I have spent the last twenty-nine years painting in oils and pastels and consistently striving to refine my craft. It is a profession that demands versatility and a desire to accept new ideas.
I feel that an artist must always be learning, or that sense of complacency may translate into mediocrity.
A constant component in my paintings and what generally attracts me to a scene is the effect of light. Capturing light is an age-old element of artistic expression that I’ve been working with throughout my career. I never tire of the challenge of translating the world I see around me into a two-dimensional image on canvas or paper. I suppose it’s because I’m constantly discovering new ways of depicting light in nature and portraying the nature of light.
Capturing the effects of light can be challenging. I generally gravitate towards early morning, twilight, interiors, or evening scenes. With many of these subjects, the light is extremely fleeting. So with the occasional quick sketch, I also work from a series of photos I take on site. In addition to this working method, I also enjoy working plein aire with scenes where the light is less fleeting, as it's essential to experience and apply color while painting on location.

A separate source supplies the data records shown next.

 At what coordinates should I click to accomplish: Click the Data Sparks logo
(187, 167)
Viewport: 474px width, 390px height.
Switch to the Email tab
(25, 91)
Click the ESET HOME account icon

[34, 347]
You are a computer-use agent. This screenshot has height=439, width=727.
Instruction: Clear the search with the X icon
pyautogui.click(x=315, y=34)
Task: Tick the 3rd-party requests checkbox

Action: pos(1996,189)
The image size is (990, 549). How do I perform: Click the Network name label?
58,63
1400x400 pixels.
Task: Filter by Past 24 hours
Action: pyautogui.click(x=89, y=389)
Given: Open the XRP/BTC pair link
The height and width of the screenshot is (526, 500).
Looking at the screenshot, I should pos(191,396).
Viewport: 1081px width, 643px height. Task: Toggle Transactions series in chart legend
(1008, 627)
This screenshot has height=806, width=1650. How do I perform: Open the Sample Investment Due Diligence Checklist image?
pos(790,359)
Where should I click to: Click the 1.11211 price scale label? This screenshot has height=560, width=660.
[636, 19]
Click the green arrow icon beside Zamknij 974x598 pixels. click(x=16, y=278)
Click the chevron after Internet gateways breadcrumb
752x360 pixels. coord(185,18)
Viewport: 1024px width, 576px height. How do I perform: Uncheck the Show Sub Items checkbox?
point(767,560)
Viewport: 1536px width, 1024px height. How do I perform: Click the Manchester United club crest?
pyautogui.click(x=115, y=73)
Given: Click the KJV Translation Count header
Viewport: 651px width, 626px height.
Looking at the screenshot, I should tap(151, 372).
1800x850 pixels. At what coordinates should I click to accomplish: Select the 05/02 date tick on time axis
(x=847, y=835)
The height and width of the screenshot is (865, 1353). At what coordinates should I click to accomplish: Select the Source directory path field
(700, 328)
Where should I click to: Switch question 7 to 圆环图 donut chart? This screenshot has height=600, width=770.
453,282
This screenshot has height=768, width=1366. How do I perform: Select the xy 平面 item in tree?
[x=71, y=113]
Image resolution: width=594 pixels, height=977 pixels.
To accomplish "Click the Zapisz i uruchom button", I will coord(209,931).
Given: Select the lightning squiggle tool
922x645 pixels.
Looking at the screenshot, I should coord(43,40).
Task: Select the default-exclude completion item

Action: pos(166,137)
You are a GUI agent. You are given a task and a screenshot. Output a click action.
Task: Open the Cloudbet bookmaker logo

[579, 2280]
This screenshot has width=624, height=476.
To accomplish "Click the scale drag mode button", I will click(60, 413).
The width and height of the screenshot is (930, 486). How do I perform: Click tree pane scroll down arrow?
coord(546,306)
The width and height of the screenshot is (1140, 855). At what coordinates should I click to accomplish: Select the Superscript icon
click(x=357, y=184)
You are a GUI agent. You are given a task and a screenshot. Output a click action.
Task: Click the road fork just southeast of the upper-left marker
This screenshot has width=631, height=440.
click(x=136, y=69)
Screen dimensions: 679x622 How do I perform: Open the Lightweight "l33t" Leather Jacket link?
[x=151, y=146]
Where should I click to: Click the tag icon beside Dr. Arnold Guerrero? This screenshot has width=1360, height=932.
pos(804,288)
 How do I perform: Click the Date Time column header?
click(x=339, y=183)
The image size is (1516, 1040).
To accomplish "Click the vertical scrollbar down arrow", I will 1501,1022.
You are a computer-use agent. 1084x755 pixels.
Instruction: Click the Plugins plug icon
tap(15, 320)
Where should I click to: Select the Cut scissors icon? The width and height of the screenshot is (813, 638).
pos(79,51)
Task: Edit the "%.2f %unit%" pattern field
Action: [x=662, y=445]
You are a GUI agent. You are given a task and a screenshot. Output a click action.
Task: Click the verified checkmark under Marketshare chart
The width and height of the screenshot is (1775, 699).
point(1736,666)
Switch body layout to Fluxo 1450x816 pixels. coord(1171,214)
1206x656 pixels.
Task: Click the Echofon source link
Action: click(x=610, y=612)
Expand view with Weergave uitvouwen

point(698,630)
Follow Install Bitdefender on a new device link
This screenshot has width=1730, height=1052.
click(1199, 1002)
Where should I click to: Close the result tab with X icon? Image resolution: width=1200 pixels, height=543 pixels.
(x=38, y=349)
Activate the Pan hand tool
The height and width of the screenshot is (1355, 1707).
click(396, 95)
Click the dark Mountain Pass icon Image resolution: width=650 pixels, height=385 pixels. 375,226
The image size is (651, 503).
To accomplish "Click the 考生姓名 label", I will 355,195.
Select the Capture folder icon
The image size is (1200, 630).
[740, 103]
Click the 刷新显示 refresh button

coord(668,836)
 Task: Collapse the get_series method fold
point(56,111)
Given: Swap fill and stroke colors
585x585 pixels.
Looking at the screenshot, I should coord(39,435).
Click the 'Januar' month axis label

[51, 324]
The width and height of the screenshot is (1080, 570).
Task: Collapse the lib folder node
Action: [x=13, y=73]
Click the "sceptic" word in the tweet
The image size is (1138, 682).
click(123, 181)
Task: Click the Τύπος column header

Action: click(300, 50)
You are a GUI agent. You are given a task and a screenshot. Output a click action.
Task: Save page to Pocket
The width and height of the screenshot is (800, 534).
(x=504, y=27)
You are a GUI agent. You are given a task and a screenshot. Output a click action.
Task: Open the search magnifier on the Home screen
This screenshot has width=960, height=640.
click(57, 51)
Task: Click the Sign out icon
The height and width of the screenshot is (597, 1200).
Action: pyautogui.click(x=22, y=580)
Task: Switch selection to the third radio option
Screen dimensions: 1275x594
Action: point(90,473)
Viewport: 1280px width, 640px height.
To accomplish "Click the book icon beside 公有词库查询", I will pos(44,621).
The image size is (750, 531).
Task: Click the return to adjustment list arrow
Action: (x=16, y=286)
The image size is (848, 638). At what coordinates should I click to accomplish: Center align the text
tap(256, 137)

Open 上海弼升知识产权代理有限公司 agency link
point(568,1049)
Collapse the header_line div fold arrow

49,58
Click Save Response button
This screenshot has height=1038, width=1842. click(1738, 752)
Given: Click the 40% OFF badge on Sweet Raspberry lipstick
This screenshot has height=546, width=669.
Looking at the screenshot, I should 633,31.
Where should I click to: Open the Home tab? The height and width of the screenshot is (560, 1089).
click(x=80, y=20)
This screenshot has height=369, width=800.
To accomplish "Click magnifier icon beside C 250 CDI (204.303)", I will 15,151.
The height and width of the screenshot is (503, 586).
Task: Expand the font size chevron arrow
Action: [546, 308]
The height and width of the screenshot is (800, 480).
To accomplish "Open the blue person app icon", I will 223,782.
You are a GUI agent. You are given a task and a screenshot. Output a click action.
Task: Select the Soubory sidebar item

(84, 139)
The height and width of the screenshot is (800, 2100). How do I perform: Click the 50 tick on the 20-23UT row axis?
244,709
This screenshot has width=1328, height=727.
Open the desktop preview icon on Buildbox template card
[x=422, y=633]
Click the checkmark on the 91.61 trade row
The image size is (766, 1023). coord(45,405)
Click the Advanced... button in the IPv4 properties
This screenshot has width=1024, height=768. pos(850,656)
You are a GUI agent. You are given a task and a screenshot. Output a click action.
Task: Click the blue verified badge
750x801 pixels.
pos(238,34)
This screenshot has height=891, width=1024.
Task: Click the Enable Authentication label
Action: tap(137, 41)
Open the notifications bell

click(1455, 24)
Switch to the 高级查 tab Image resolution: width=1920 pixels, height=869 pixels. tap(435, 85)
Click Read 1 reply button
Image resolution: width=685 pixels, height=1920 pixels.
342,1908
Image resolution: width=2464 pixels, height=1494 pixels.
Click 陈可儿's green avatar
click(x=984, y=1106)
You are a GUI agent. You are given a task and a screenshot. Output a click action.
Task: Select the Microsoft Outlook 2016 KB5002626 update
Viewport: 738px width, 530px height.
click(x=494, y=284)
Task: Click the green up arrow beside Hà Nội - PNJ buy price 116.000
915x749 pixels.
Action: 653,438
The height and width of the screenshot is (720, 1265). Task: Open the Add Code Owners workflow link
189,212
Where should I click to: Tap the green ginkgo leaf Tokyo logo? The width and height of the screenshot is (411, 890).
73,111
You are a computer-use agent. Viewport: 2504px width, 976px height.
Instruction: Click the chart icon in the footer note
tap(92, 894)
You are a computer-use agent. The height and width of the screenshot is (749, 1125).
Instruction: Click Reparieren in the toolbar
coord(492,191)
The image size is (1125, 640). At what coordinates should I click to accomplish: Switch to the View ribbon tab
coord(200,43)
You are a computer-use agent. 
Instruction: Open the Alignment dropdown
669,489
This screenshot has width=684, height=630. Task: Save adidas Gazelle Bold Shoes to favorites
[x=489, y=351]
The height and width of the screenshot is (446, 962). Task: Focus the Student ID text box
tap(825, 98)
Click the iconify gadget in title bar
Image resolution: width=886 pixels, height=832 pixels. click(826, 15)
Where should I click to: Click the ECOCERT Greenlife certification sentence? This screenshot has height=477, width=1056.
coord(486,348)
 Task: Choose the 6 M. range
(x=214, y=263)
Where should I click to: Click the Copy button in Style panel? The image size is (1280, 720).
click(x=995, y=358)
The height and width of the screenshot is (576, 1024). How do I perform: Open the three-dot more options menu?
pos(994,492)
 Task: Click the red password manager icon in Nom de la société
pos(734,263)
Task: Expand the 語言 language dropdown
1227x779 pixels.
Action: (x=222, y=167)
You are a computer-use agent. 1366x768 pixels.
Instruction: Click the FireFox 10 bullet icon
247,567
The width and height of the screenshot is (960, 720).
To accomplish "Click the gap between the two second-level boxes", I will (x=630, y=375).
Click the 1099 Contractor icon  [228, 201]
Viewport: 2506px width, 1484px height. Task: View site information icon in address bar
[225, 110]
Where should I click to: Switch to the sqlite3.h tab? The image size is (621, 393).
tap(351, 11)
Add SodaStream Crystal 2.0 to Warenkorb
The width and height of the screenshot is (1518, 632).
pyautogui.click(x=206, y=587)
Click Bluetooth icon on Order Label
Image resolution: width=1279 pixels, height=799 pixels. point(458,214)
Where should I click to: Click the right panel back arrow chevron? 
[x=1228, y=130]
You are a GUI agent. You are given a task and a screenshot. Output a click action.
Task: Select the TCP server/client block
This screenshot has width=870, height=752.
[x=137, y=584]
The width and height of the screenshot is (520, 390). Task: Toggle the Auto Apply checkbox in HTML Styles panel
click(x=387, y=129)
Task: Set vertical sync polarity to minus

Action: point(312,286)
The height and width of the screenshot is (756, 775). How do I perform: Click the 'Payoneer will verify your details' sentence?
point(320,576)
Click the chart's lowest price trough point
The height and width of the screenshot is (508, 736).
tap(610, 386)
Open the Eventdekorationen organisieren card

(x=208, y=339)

I draw my inspiration from many of the late nineteenth century Russian, Spanish, French, and American painters. Their expertise in technique, color, style, and choice of imaginative subject matter has led me to seek out challenging images that seldom follow the trends.
It has always been crucial to experiment with a variety of subjects to test and grow my technique and style in a way that makes me more effective in expressing the very reasons that attracted me to a certain image. I still get a charge out of successfully tackling an idea that others may pass on.
A truly good piece of art must have that spark that makes a viewer return for a second or third look, and that spark is what I strive for in each and every painting.